GOAL OF THE EXERCISE: Of the lines in the material below, print only those from the one containing "Open the Physical Transformation channel link" to the one containing "Task: Go back to プロジェクト (Projects) browser", ends included, exactly as written and without pictures.

PROVIDED DATA:
★ ★ ★ ★
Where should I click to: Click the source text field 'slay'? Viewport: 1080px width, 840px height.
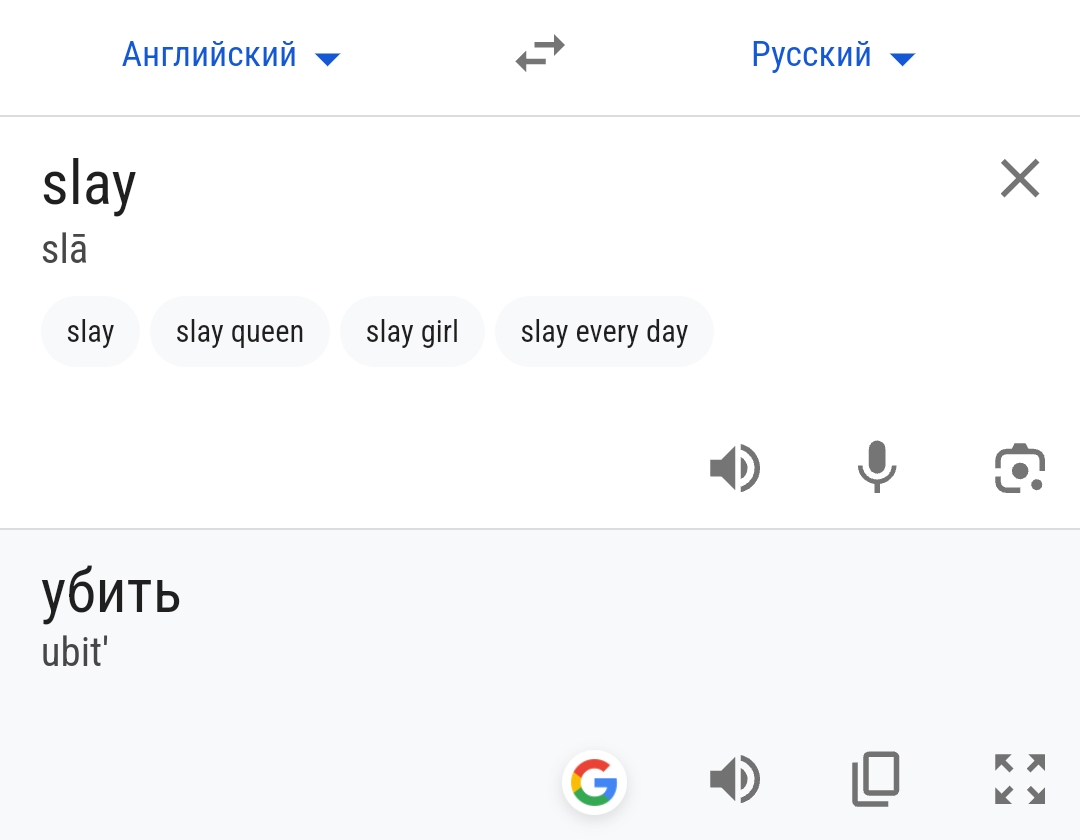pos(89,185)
★ ★ ★ ★
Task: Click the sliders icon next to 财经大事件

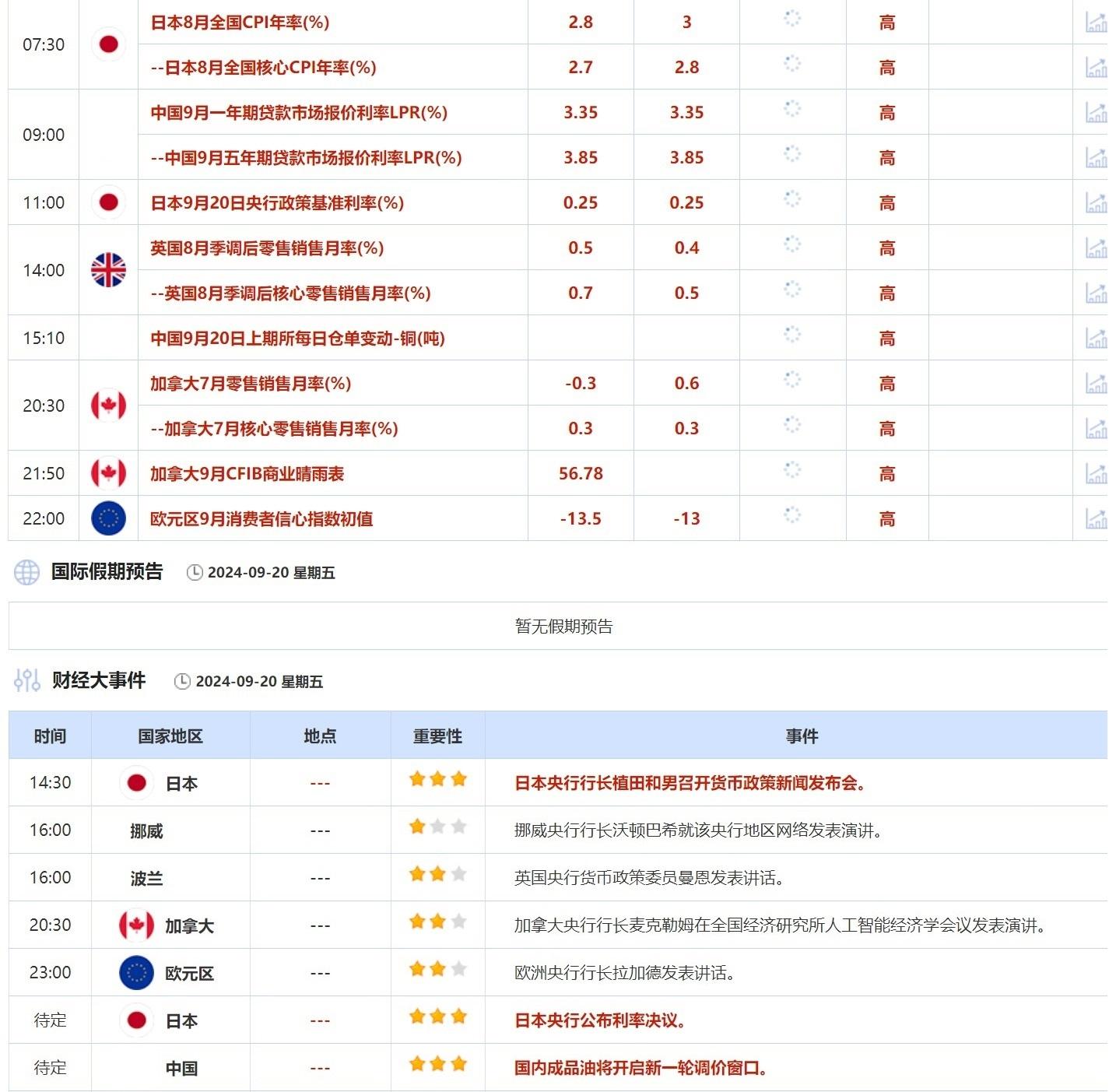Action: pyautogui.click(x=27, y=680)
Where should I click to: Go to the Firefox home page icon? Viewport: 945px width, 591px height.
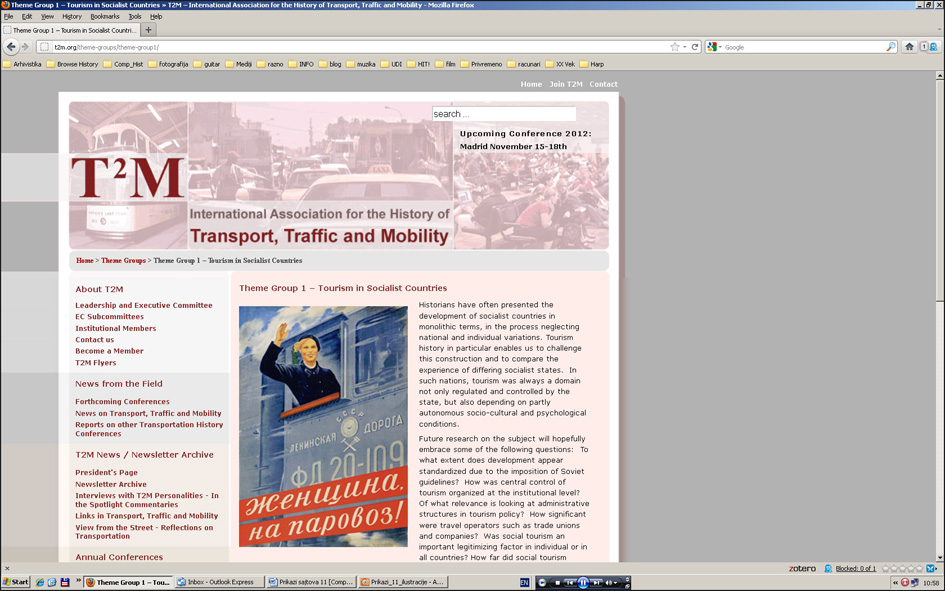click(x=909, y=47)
★ ★ ★ ★
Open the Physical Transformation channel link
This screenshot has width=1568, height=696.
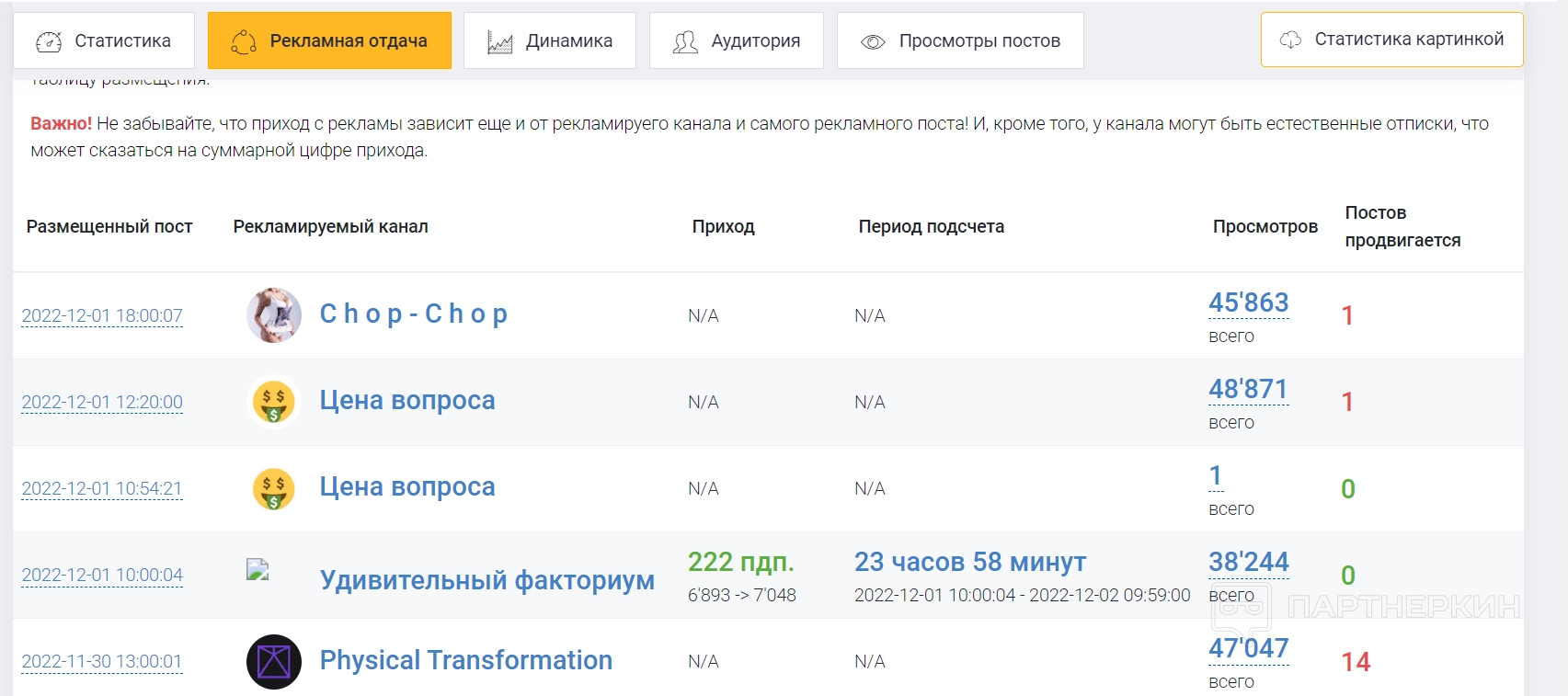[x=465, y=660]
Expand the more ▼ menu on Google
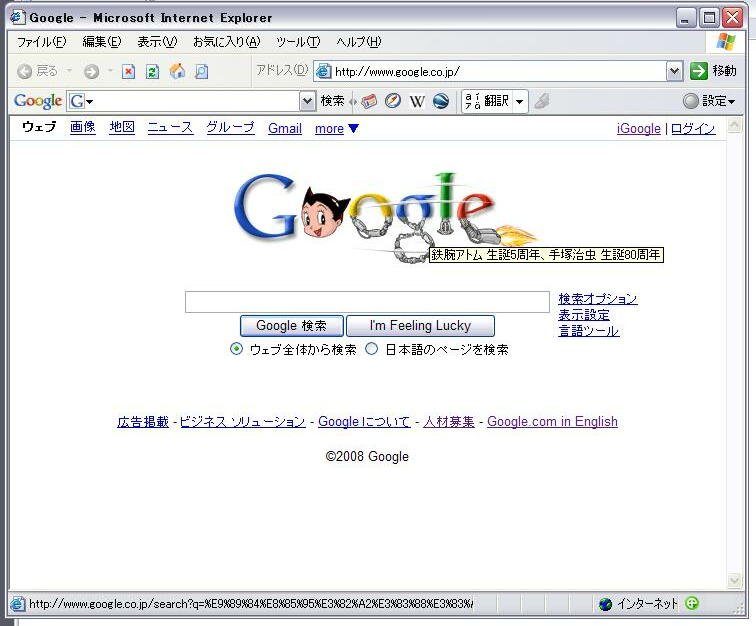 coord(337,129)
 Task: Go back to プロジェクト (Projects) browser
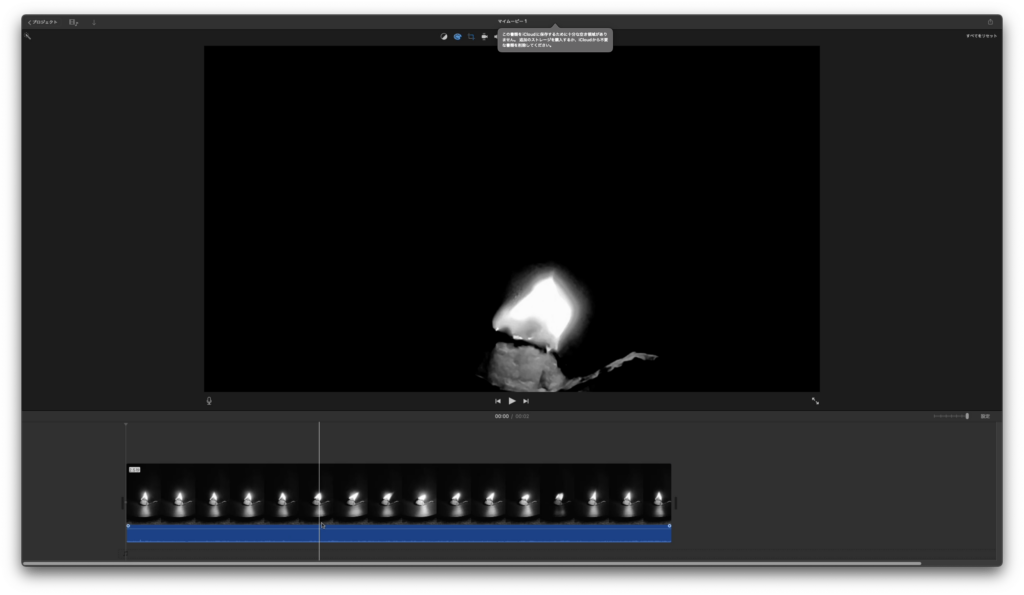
★ ★ ★ ★
EXERCISE RESULT:
Open the Physical Transformation channel link
This screenshot has width=1568, height=696.
[x=465, y=660]
Expand the more ▼ menu on Google
 coord(337,129)
 Task: Go back to プロジェクト (Projects) browser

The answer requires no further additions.